SUPPLIED TEXT: Begin

Even when cancers are found, experts argue about whether that's a benefit or a risk. No one knows how many of these tumors are so slow-growing that they pose less of a health threat than the surgery, radiation and chemotherapy used to treat them.

However, screening proponents say there's no mystery about how deadly the disease is, and that survival improves the sooner it is detected. About 172,570 Americans will be diagnosed with lung cancer this year and almost as many, 163,510, will die of it.

The morning after Jennings' death, the chairman of internal medicine at St. Louis University, Dr. D. Douglas Miller, contacted the public relations staff, urging them to get out the word on lung CT scans' benefits.

Dr. Len Horovitz, a lung specialist at Lenox Hill Hospital in New York City, also has been urging the test. Though there's no proof yet that it improves survival, "I can't believe it wouldn't," he said. "There are half a dozen people I could bring into my office today who are alive for that reason."

As for the risk of unnecessary followup procedures, "You don't have to biopsy everything you see," Horovitz notes. "You could also elect to watch it," and do a biopsy only if the lump appears to be growing.

The scans' biggest proponent is Dr. Claudia Henschke, director of the Lung Cancer Screening Program at New York-Presbyterian Hospital/Weill Cornell Medical Center, who published a landmark paper in 1999, reporting that the scans found far more lung tumors than conventional chest X-rays.

"We feel we have evidence that CT screening saves lives," not just from that 1,000-person study but followup work on 30,000 patients around the world, she said.

But her study isn't considered the gold-standard kind of evidence that insurers, policy-makers and scientists require. That will come from the huge randomized screening study the National Cancer Institute commissioned after Henschke's paper appeared. The cancer society, the American College of Radiology and other professional groups are participating in the enormous effort.

As an indication of how eagerly anticipated this study is, doctors allowed themselves two years to recruit 50,000 people for it — and got 53,000, four months ahead of schedule, said Dr. Denise Aberle, the University of California at Los Angeles scientist leading the study. It will compare regular chest X-rays to CT scans and see whether either improves survival.

If it shows benefit, "I would feel great," she said, but won't recommend it until then, "and a lot of my peers and the scientific community are not."

One is Mary Yagjian, coordinator of lung screening at the University of Pittsburgh Cancer Institute, who advised against testing for her own 82-year-old mother, a former smoker at high risk of lung cancer.

"She's scared to death about getting it," and has a brother just diagnosed with cancer and a friend going through a recurrence now, according to Yagjian.

"It's important that we complete the definitive studies and get scientific information," said Dr. Christine Berg, chief of the early detection research group at the cancer institute. In the meantime, doctors have to do the best they can to advise each patient, considering that person's smoking history and other risk factors.

"It's the physician-patient relationship that's paramount," she said.

As contentious as CT scans are, some people are seeking even more controversial tests — whole body scans. Two years ago, at the insistence of his wife who did not trust the clean bill of health he'd gotten from a regular chest X-ray, Hy Muroff of Windsor, Ontario, went to see Dr. Marc Kahn at EBT-Heart & Body Imaging in the Detroit suburb of Southfield, Mich.

Muroff, 78 at the time, had smoked but not for 20 years. The scan showed a tumor behind his heart; the growth was removed in surgery. He called to schedule another full-body scan a few weeks ago, after hearing that Jennings was diagnosed with lung cancer, to make sure his disease hadn't recurred.

People should get such scans, Muroff said, "only if you want to stay alive."

SUPPLIED TEXT: End
SOURCE MATERIAL: Begin

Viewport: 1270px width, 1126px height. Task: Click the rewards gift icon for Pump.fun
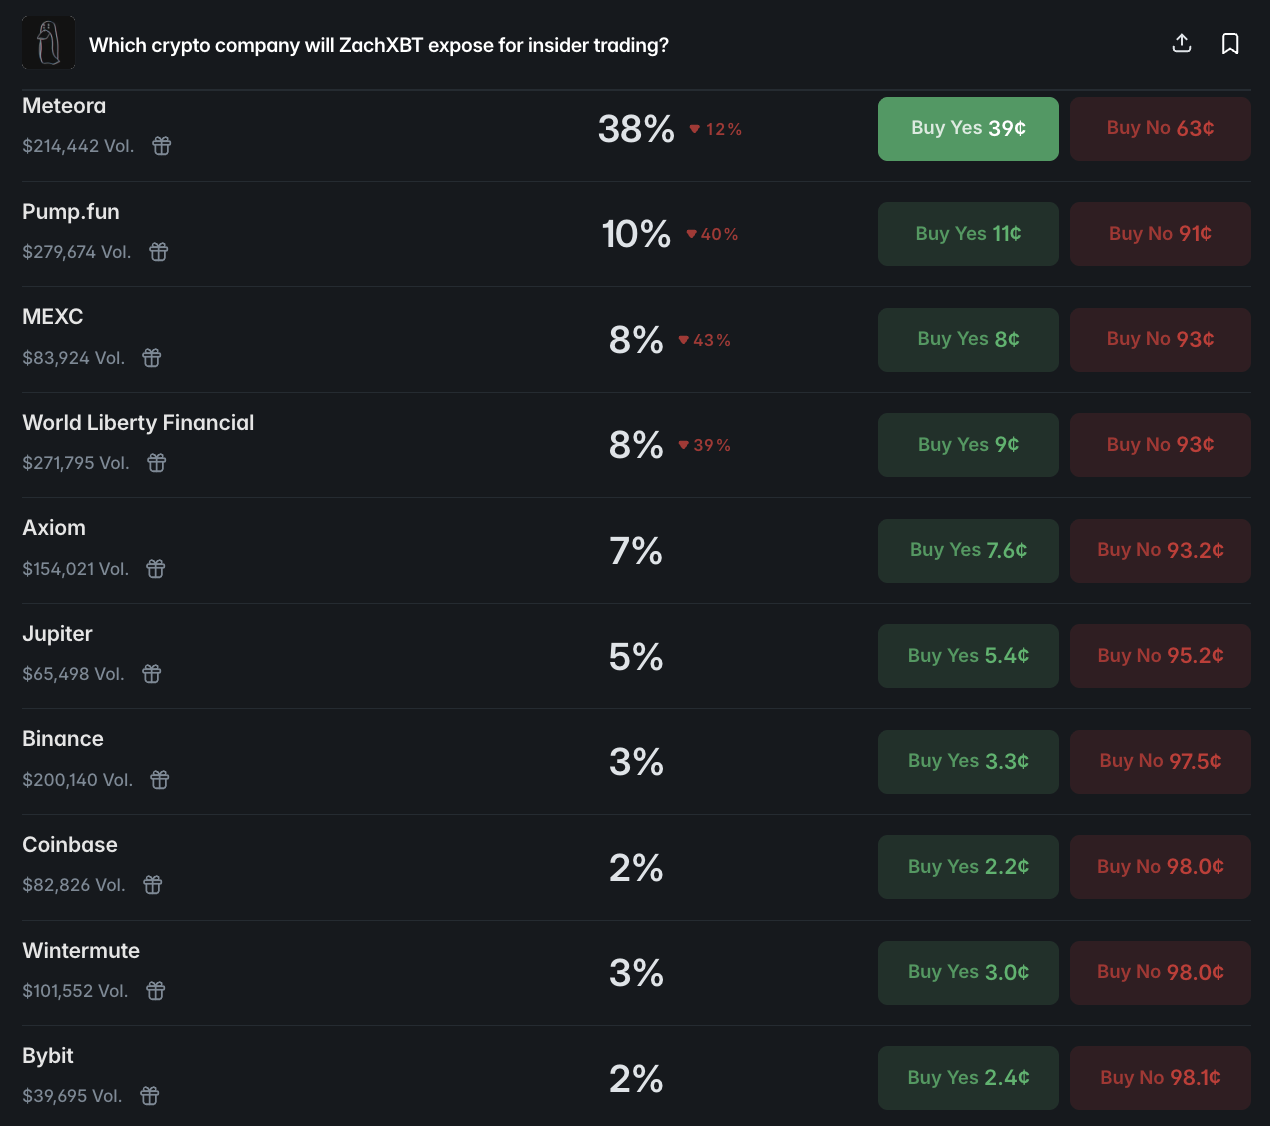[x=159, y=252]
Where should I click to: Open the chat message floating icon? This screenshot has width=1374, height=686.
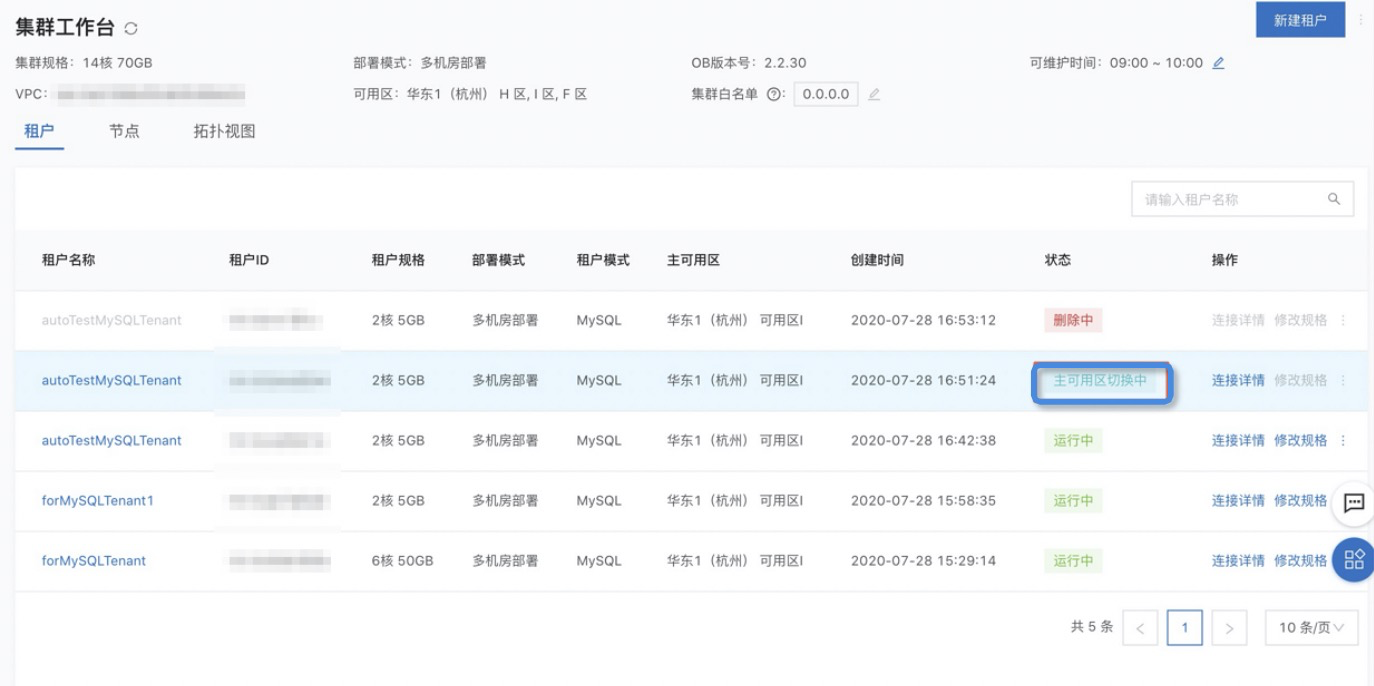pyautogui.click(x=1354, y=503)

SOURCE MATERIAL: End

# EXERCISE BRIEF:
Please return the passage of the lung cancer screening article starting at "One is Mary" and ending at "other risk factors.", copied word for word.

# SOLUTION TO THIS TASK:
One is Mary Yagjian, coordinator of lung screening at the University of Pittsburgh Cancer Institute, who advised against testing for her own 82-year-old mother, a former smoker at high risk of lung cancer.

"She's scared to death about getting it," and has a brother just diagnosed with cancer and a friend going through a recurrence now, according to Yagjian.

"It's important that we complete the definitive studies and get scientific information," said Dr. Christine Berg, chief of the early detection research group at the cancer institute. In the meantime, doctors have to do the best they can to advise each patient, considering that person's smoking history and other risk factors.